With reference to the Companies Act, Department for Trade and Industry minister Jacqui Smith has said: “We want the UK to have the best system of corporate governance in the world. There is no denying that financial markets around the world have been badly shaken by the corporate failures of the last few years.

“This Bill completes a comprehensive package of measures aimed at restoring investor confidence in corporate governance, company accounting and auditing practices here in Britain. Its aim is to raise corporate performance across the board and beyond.

“The Bill tightens the independent regulation of the audit profession and strengthens the enforcement of company accounting, both concerns highlighted by the Enron and Worldcom scandals. It gives auditors greater powers to get the information they need to do a proper job, and increases company investigators’ powers to uncover misconduct.”

Security

Basel II, the Sarbanes-Oxley Act and the Companies Bill all highlight the fact that board directors and executive management have a duty to protect the information resources of their organisations. As such, network security – preventing unauthorised access to information and data – is of the utmost importance, and the most effective way of achieving this is by deploying an effective provisioning solution that allows the enterprise to determine who has access to which applications and when.

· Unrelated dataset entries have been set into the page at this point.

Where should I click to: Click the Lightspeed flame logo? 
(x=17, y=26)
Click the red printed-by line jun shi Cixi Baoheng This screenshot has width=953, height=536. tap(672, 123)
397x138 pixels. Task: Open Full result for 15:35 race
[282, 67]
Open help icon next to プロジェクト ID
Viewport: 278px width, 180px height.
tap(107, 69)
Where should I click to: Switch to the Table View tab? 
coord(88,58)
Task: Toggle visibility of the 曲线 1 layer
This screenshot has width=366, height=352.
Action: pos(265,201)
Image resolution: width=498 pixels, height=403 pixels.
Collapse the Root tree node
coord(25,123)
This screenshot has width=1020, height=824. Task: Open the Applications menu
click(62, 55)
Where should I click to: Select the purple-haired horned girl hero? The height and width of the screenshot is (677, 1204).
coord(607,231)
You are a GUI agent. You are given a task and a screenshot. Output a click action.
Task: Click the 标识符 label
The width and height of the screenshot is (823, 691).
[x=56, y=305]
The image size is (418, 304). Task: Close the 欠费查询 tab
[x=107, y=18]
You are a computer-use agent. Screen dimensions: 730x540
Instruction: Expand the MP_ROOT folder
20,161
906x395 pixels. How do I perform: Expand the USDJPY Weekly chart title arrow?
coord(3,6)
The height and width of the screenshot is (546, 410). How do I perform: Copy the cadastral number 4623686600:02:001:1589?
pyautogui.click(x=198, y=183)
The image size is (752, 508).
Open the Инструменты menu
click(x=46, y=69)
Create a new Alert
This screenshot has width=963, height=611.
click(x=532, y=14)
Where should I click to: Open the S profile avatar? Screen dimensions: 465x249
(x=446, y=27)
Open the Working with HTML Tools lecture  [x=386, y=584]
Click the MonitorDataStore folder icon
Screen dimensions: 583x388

However, implementing an identity and access management programme that ensures the correct level of security and internal controls over key information and data can be a difficult task for many large organisations.

Often, systems and access policies in use today were developed many years ago when security was not necessarily the highest priority. Not only are these legacy systems now unsuitable for use, but, since being implemented, many of the policies associated with them have not been reviewed, and access is granted either manually or by way of ‘home grown’ development.

Furthermore, many of the systems were not developed to cater for temporary changes such as the provisioning and de-provisioning of contract workers or account for a member of staff on leave. Adding to the problem is the fact that, often, companies have myriad systems and access policies, which have merged with another organisation’s policies, systems and architectures.

These issues are now major problems that need to be addressed urgently. As well as the need to comply with corporate governance regulations, the situation has also given rise to an increased security threat; a fact highlighted by the Financial Services Authority’s Financial Crime Sector Report: ‘Countering Financial Crime Risks in Information Security’.